“Orang tua selalu menginginkan anaknya bahagia”. Begitulah salah satu kalimat ibu ketika kami berbincang melalui telepon beberapa hari lalu. Diam-diam nafas ini seperti berhenti, lalu hening seketika dalam beberapa saat. Saya dan ibu memang tak pandai mengungkap rasa dengan kata, tapi hati kami terpaut melalui doa-doa yang selalu diijabah Ilahi. Berupa permohonan kesehatan masing-masing, kesempatan untuk hidup, dan Insya Allah doa untuk bertemu di Surga-Nya kelak. Lima belas tahun hidup di bawah atap yang sama dan hampir lima belas tahun juga hidup diperantauan adalah waktu yang lebih dari cukup untuk melatih diri tentang jarak dan kuatnya ikatan batin ibu dan anak. Bukankah sejauh apapun jarak, yang ditakdirkan bersama akan bersama? Pun juga merantau, sejauh apapun pergi, bukankah tempat kembali adalah keridhoaan hati seorang ibu?
Jika ditanya soal ridho, kira-kira hati siapakah yang akan kamu menangkan pertama kali dalam hidupmu? Banyak yang menjawab ingin memenangkan hati orang tuanya namun fakta yang terjadi adalah sebaliknya. Kebanyakan anak justru hanya memenangkan hatinya sendiri dan meminta orang lain untuk mengalah. Padahal yang terjadi pada orang tua adalah sebaliknya, selalu ingin memberikan yang terbaik untuk anaknya, selalu berusaha ridho agar anaknya bahagia, agar anaknya tidak sengsara. Ah ya, kita manusia, kadang-kadang lupa pada rahim siapa kita dititipkan, lewat buaian siapa kami dibesarkan, dari tetesan keringat siapa kita bisa melewati hari demi hari takdir hidup Ilahi. Manusia, manusia, manusia, memang tempatnya hilaf dan lupa. Tapi bukankah kasih sayang orang tua tidak pernah berkurang sedikitpun?.

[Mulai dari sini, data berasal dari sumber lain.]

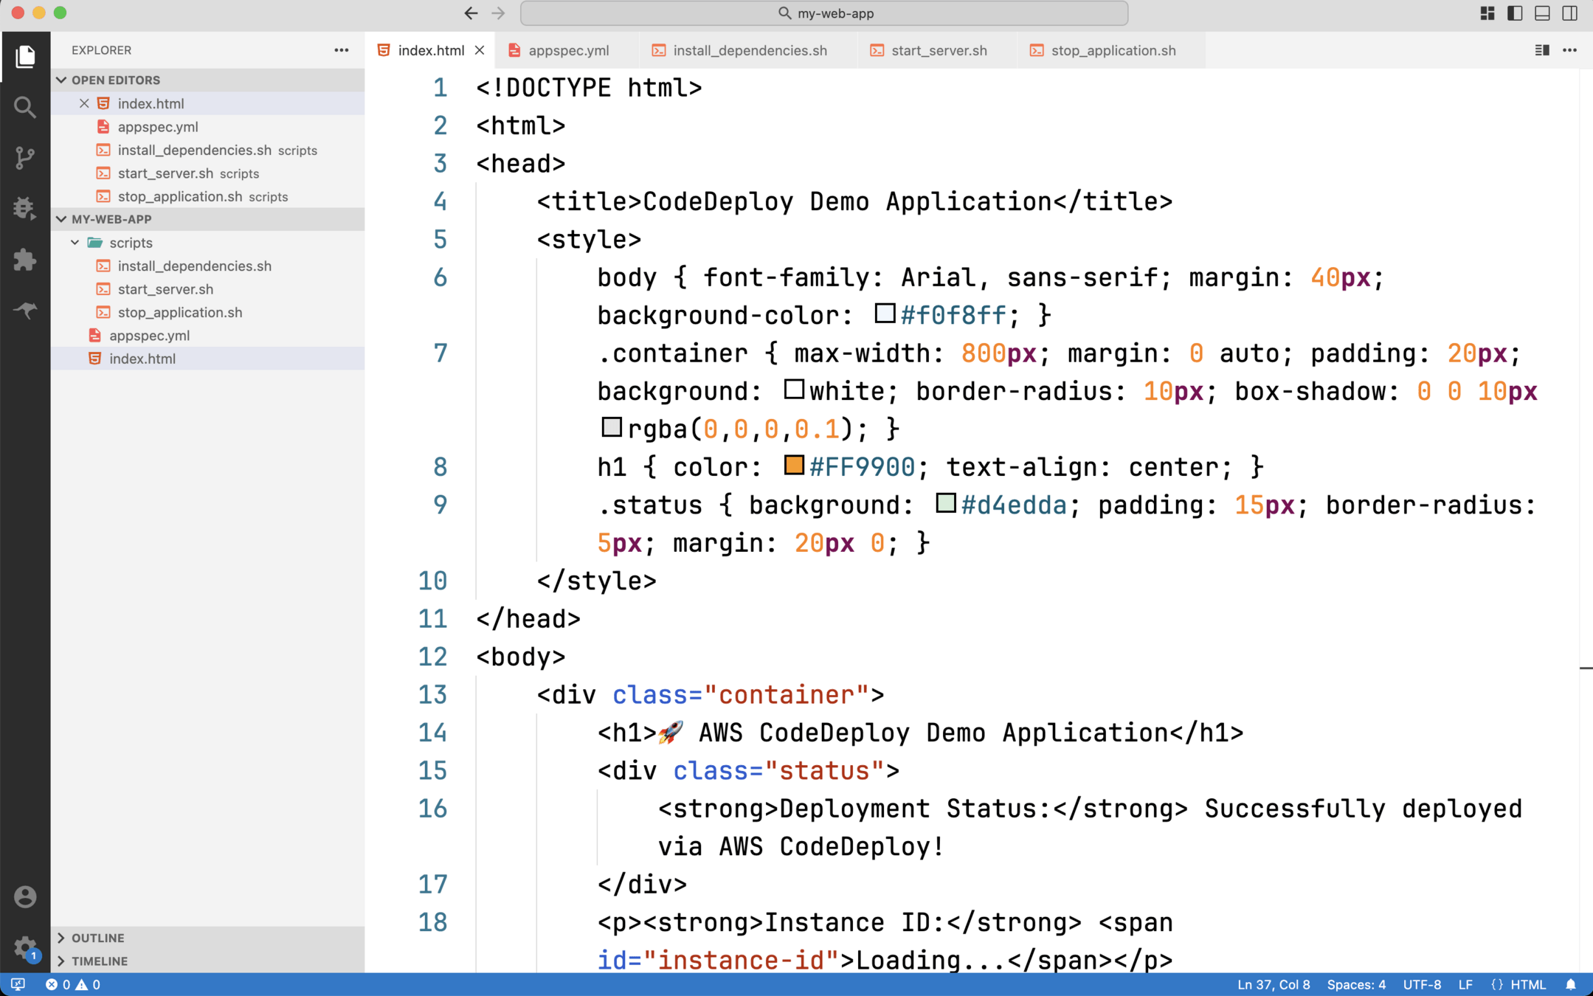Toggle the primary side bar layout button
Screen dimensions: 1593x996
click(1515, 13)
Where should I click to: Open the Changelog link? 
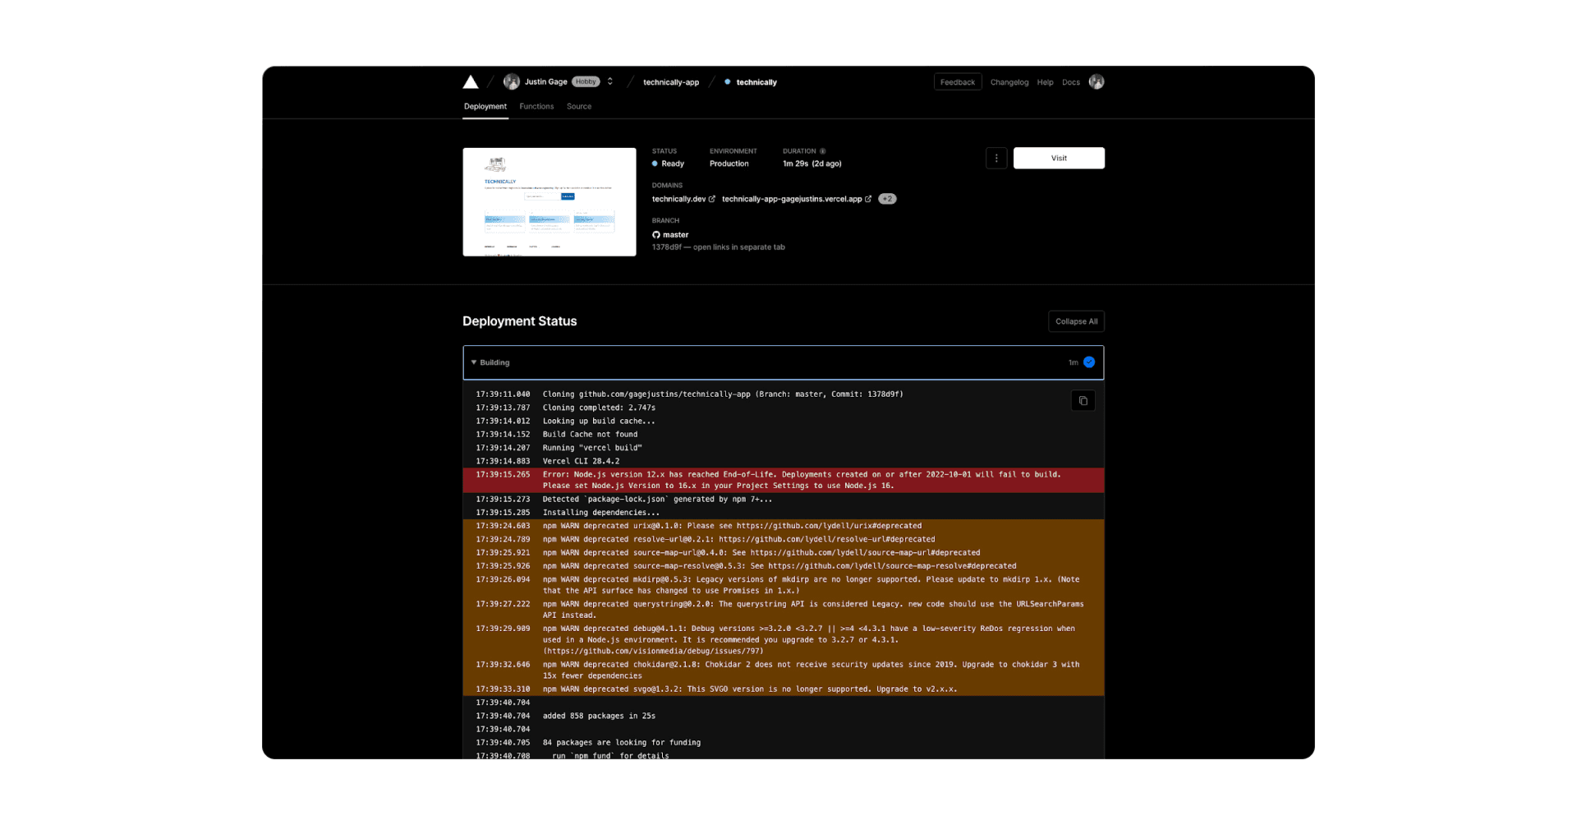point(1009,82)
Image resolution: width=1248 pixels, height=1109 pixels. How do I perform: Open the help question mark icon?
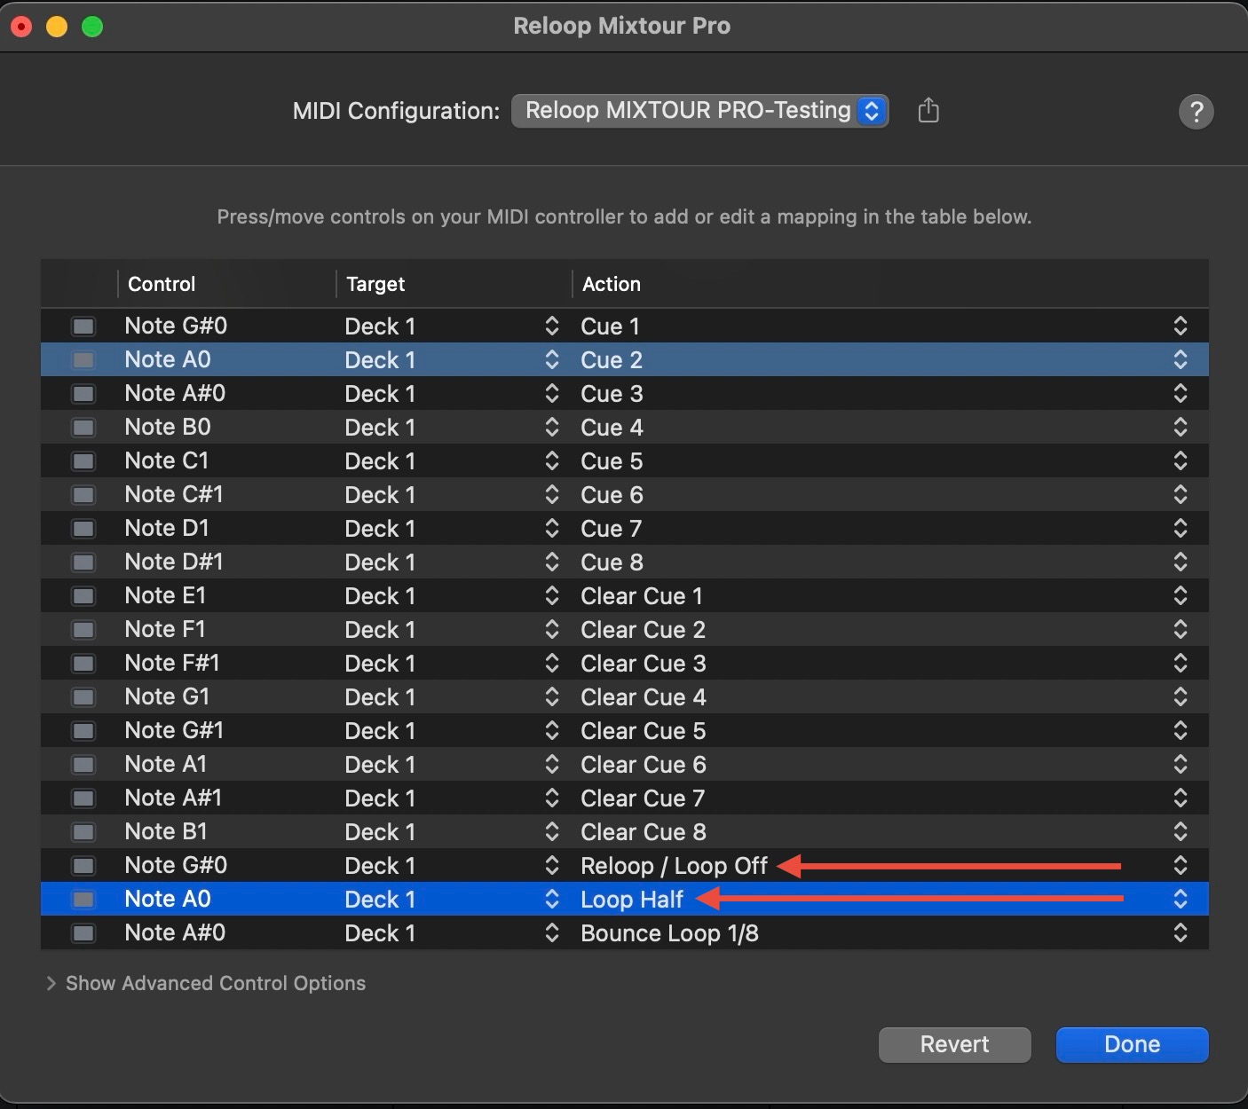point(1196,112)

Mari menangkan hati Ibumu, karena sungguh merekalah sumber kebahagiaan itu. Ridho Allah adalah ridho orang tua. Bukankah memang hidup adalah soal membuat hati manusia berbahagia. Bukankah memang hidup adalah untuk bermanfaat untuk orang lain? Mari memulai bahagia dengan membuat bahagia hati orang tuamu, hati ibumu. Sangat sering kita temui, banyak yang menebar kebaikan pada orang kebanyakan tapi lupa memberi kabar pada orang tuanya. Banyak kita temui orang-orang yang “terlihat sholih dengan ibadahnya” namun menyakiti hati ibunya. Padahal Rasulullah telah mengisyaratkan untuk memuliakan ibumu, ibumu, ibumu.
Lalu pada akhirnya, jika berbahagia dalam jarak berdekatan dengannya masih belum bisa kamu lakukan, ada cara lain yang juga dapat melegakan hatinya. Teleponlah ibumu, sampaikan apa saja, berceritalah tentang hidupmu, sunggu cerita itu adalah penawar rasa rindu. Berbahagia itu mudah, bukan semata-mata soal materi melimpah, tapi bercerita dengan ibumu tentang renyahnya hidup itu sudah lebih dari cukup untuk saling membahagiakan. Bukan begitu? Heheh, ya begitu bukan? *Anyway, kelak bukan hanya hati ibumu yang perlu kamu menangkan, tapi juga ibu suamimu. Karena Ibunya adalah ibumu.